Dadaku begitu riuh. Di antara keramaian meja di food
court sebuah pusat perbelanjaan, mataku tiba-tiba sampai di wajahmu. Gadis
berkacamata dengan ponsel abu-abu di tangan. Caramu bertopang dagu dan memakai
jilbab, sungguh menarik perhatianku yang tak menemukan fokusnya sedari tadi.
Kamu duduk sendirian entah menunggui siapa.
Tatapan matamu yang teduh, putih kulitmu, dengan sweter birumu
mengingatkanku pada seseorang di kota hujan yang (pernah) ditunggui selama dua
tahun. Kedatangnmu kala kota ini—bukan kota hujan—disergap oleh rinai-rinai
yang berjatuhan dari atas langit membuatku sadar bahwa dalam tetiap perjalanan
ada saja efek kejut yang bisa muncul kapan saja.
Aku tak mengharapkan kedatanganmu. Pun ketidaksengajaan yang
begitu kusukai ini. Sesaat, ramai sekelilingku menjadi hening yang menuntun
hati kita satu sama lain. Di keheningan kurasakan detak jantungmu yang semakin
lama semakin jelas iramanya di gendang telingaku.
Perlahan, jantungku mulai mencoba menyamakan irama itu. Aku suka
caramu menatap orang lain. Suka caramu tersenyum. Dalam hati aku berdoa andai
beberapa detik saja berlalu dan aku mendapat semua itu, alih-alih
dilemparkannya ke ruang publik. Dadaku semakin riuh bergemuruh.
Ketika perjalanan menemukan tulang rusuk ini kembali kumulai enam
bulan lalu, Hujan tidak seperti dulu yang begitu semangat menunjukkanku “kamu
yang kucari selama ini”. Mungkin Hujan lebih suka aku tertaut pada seseorang
dan bila tidak cocok barulah melanjutkan langkah lagi.

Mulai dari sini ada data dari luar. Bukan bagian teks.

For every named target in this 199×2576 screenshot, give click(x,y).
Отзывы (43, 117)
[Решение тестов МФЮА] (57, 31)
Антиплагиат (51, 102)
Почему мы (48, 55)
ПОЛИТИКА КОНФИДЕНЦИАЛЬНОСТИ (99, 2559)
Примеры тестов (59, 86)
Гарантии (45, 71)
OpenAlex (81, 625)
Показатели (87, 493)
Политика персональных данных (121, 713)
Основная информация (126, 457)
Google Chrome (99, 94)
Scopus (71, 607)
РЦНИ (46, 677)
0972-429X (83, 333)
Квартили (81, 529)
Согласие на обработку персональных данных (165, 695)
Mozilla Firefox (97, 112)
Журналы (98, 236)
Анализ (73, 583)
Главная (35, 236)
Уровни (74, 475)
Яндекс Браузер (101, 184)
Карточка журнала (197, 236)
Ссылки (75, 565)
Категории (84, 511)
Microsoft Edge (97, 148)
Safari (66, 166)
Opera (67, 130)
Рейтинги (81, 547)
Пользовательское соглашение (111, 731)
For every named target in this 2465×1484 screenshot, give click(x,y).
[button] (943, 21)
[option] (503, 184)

Tapi hari ini, Hujan sepertinya sedang berbaik hati: kali ini dia
menunjukkanku seseorang yang lain. Seseorang yang sedang kutatapi diam-diam
senyum dan matanya. Tanpa peduli sekelilingku, aku memutuskan untuk terus
menatapmu dari kejauhan.
Sampai-sampai ...
Mata kita beradu.
Dalam ketidaksengajaan yang direncanakan oleh Hujan, pandangan
kita saling bertemu. Ada debar-debar berbeda yang semakin menekan dada. Ada
rasa yang tumpah dari dalamnya. Selama beberapa detik mata kita saling
memandang seakan saling bersikeras salah satu di antara kita harus mengalah.
Dan akhirnya akulah yang mengalah. Di luar bangunan, hujan kian
menderas. Hari ini, aku bisa tersenyum.
Tuhan, sesorean ini aku begitu jatuh.